The Joint Parliamentary Committee, of which Aiyar was once again a member, has not held Sinha personally responsible for any lapse. It must also be borne in mind that between the market scam of 1992 and 2001, there has been a sea change as far as accountability of the ministry of finance is concerned. In 1992, in the capital market sector, the Controller of Capital Issues Act and the Security Contract Regulation Act prescribed direct responsibility on the part of the finance ministry to deal with matters like pricing, quantum and the issue of shares, the working of the stock exchanges and action against the brokers/stock exchanges etc. By 2001, the scenario had completely changed. SEBI Act, as passed by Parliament, provided full powers to the regulator. The powers over stock exchanges under the SCR Act were taken away from the ministry and given to SEBI. Even the power of appeal under the SEBI Act which was earlier with the government had been transferred to a new appellate tribunal, the Securities Appellate Tribunal. Powers under the Depositories Act were also given to the SEBI. Thus, while in 1992, all the powers under the capital market were with the ministry of finance, in 2001 all these powers were with the regulators or appellate bodies created by Acts of Parliament.

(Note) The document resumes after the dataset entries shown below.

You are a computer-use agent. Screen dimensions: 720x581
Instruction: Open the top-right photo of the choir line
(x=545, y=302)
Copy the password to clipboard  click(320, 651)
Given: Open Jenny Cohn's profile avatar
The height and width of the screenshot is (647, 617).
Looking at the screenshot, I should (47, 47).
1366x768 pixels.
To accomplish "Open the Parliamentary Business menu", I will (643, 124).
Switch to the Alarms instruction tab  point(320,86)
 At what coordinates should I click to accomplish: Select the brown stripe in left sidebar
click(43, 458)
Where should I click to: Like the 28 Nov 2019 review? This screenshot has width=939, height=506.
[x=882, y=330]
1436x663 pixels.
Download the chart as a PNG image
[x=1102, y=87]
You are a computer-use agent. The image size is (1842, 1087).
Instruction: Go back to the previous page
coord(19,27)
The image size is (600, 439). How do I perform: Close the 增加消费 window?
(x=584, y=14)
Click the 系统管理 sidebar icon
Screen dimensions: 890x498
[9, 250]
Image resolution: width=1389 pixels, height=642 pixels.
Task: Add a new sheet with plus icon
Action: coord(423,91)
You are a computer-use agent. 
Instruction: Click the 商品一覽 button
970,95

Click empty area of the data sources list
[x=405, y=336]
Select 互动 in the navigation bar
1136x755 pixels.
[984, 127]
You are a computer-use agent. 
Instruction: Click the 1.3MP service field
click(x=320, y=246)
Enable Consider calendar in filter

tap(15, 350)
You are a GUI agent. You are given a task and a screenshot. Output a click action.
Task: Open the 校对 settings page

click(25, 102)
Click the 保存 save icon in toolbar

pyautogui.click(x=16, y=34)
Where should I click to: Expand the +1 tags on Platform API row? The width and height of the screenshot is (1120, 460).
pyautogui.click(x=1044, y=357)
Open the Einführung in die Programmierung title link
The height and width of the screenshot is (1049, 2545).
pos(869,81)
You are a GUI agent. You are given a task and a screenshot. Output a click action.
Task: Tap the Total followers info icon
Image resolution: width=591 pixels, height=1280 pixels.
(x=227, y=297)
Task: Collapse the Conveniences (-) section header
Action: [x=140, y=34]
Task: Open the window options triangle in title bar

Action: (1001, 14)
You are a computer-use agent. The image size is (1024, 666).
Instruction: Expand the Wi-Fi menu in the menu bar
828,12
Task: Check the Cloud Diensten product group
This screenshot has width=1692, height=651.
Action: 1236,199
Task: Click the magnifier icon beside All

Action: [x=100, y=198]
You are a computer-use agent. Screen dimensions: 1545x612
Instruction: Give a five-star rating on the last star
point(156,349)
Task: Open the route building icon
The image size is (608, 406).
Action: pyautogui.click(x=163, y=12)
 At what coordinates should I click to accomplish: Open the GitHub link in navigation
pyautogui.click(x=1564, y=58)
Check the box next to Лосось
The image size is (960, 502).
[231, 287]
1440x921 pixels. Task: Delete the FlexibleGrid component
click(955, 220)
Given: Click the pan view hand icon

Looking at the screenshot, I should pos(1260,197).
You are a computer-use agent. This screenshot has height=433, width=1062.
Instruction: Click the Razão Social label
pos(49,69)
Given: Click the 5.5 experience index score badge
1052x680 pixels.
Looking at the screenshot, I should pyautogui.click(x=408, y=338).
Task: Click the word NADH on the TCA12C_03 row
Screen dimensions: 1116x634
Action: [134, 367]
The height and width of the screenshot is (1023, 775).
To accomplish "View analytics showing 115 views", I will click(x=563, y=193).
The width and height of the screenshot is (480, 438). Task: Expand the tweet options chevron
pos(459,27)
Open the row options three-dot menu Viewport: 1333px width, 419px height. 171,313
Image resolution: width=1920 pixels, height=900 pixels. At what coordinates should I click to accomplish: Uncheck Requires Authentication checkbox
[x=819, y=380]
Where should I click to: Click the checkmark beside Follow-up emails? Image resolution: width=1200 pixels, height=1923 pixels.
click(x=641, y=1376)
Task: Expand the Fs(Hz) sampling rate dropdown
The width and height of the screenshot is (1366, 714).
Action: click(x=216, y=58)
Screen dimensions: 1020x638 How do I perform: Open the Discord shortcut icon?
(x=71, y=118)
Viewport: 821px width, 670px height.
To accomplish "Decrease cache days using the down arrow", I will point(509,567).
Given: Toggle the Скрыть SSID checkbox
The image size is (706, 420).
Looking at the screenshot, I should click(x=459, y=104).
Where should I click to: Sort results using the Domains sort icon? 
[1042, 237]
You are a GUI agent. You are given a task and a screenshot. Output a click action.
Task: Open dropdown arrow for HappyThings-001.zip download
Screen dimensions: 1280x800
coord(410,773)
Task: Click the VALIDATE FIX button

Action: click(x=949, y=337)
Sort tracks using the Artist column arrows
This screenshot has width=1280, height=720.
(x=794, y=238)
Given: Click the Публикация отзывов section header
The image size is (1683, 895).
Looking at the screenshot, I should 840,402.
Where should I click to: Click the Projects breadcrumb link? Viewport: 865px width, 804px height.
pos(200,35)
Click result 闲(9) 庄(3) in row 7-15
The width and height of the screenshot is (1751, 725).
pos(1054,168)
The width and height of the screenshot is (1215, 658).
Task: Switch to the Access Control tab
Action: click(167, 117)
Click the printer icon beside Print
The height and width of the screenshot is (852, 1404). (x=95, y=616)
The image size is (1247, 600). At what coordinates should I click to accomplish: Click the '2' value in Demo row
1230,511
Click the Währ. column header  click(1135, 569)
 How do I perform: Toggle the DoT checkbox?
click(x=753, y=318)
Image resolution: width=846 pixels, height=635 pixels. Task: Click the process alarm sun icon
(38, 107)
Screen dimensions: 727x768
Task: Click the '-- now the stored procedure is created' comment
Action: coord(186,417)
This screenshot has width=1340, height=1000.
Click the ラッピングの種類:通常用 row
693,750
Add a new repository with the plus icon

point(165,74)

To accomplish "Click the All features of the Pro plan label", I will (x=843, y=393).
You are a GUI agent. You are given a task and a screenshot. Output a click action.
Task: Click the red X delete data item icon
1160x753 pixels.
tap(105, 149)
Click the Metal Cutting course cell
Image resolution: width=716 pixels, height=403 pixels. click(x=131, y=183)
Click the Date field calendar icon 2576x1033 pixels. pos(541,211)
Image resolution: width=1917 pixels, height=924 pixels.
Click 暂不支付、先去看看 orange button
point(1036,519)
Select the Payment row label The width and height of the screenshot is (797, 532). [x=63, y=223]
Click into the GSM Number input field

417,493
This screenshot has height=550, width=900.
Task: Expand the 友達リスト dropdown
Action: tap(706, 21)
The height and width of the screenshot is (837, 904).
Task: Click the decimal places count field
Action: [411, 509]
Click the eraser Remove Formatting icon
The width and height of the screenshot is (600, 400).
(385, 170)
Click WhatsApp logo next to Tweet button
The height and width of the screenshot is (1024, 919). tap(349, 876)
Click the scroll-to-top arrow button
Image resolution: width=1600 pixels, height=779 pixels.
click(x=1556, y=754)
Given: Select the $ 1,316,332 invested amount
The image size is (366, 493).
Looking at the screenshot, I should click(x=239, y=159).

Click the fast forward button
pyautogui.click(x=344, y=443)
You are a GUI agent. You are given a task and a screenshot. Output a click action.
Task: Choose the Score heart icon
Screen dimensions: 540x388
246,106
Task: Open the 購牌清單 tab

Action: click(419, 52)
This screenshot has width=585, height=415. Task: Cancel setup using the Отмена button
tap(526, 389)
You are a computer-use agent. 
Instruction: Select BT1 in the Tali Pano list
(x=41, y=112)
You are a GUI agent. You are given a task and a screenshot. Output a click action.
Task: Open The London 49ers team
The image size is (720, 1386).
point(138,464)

In deposition before the JPC of 1992, the then finance minister, Manmohan Singh, had argued that the FM’s responsibility was more direct in revenue and expenditure decisions and he cannot be held responsible for individual banks and other financial institutions. The then JPC disagreed with Singh’s contention. The present JPC has agreed that ministerial responsibility arose from principles of constructive ministerial responsibility.

If a comparison is made, it will be observed that the system of dealing in government securities and the SGL system of RBI was grossly misused in 1992, banks and financial institutions were duped and there were problems in the capital market. This was in a situation where regulation of capital market was directly with the ministry of finance. In 2001, a regulator and an appellate body were fully in place. Besides raising a question on the efficiency of two primary regulators, RBI and SEBI, the only other major institution involved in 2001 was UTI.

However, UTI was not owned by the government of India. It was not regulated by the government. A nominee of the government of India in UTI was in place till 1996, but was withdrawn by the then finance minister, P. Chidambaram. As such, the government was not only not responsible for running UTI, it also had no system of regular reporting about its working. As late as May 18 2001, the then chairman UTI, Subramaniam, wrote to the ministry presenting a normal picture about US-64. It was only on June 29, two days before the board meeting, that the bombshell dropped. Yashwant Sinha has made it clear in Parliament and also during his interaction with the JPC that although the chairman met him on the day of the meeting, the government took the view that in an institution where it does not have a shareholding or any management representative, pre-judging the issue before the board has taken a decision would not be correct. However, once the board decision was taken, serious action was taken.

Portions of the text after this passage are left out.